As of 2014, the High Line has attracted over 20 million visitors. Designers chose the greenway’s vegetation for its sustainability with a focus on species native to Manhattan. Its railroad tracks are still there, integrated into the planting beds.
Opened in 1934, the West Side Line existed under threat of demolition since the 1960s. Established in 1999, Friends of the High Line rallied people in support of its cause while navigating the complexities of zoning laws, economic studies, fundraising, and more. In a book co-authored by founders Joshua David and Robert Hammond, Hammond jokes that someone had nicknamed the fledgling nonprofit “two guys and a logo.”
At the time, CSX Transportation owned the High Line and gave Joel Sternfeld, a nature photographer, permission to document the structure. Friends of the High Line used those pictures at public meetings to impress upon others the structure’s accidental, natural beauty. If you had managed to find yourself on its tracks at that time, you’d have found them covered in weeds, some as tall as trees. Below, many had no idea of the wild beauty above them. Mayor Rudolph Giuliani signed an agreement with CSX Transportation to demolish the High Line at the end of his term in December 2001, but his successor Michael Bloomberg supported Friends of the High Line while running for office. In the forward to the nonprofit’s joint study with Design Trust for Public Space, Bloomberg wrote, “New York City would be unlivable without its parks, trees, and open spaces. They provide aesthetic relief, enhance our health, add to our enjoyment, and increase property values.”
By 2005, the project had survived proposals for a football stadium and raised millions of dollars.
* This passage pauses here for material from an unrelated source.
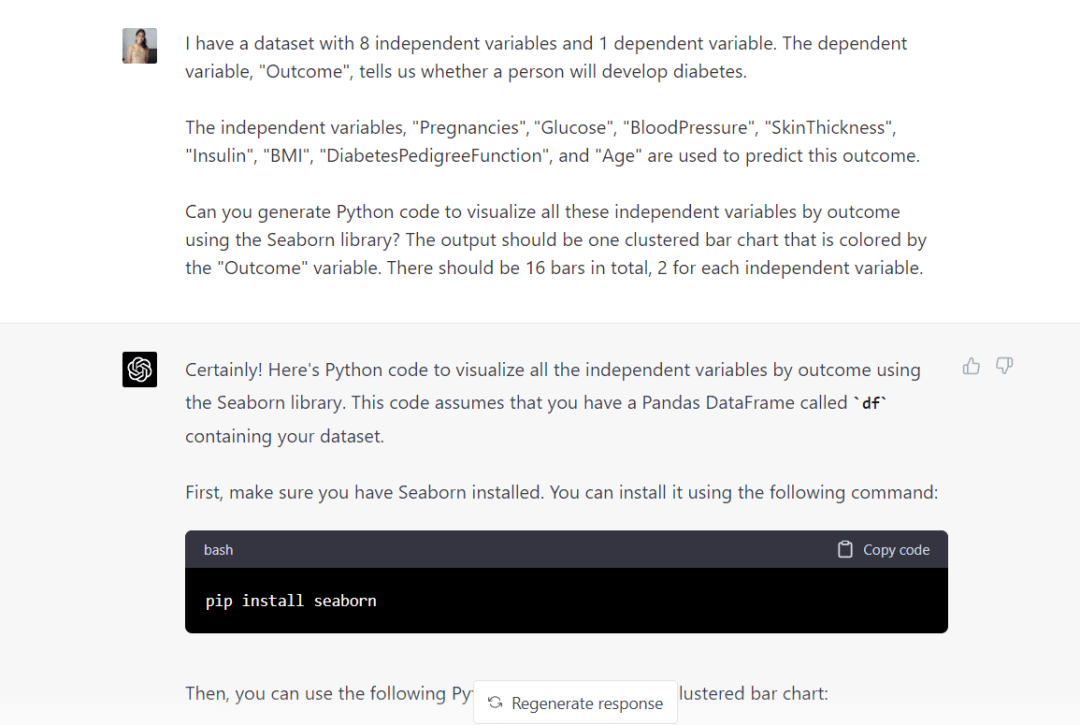Click the bash language label on code block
It also found a design solution inspired by the natural wildlife that had once grown there. Since renovation began, 1,374 new housing units (132 are classified as affordable units) and roughly 500,000 sq. ft. of commercial office space have been constructed along the High Line. By 2029, according to one estimate, the High Line will bring the city $900 million in revenue.
Friends of the High Line has inspired cities across the globe to take similar journeys by reclaiming infrastructure and transforming it into public space, including Philadelphia, Toronto, and Mexico City.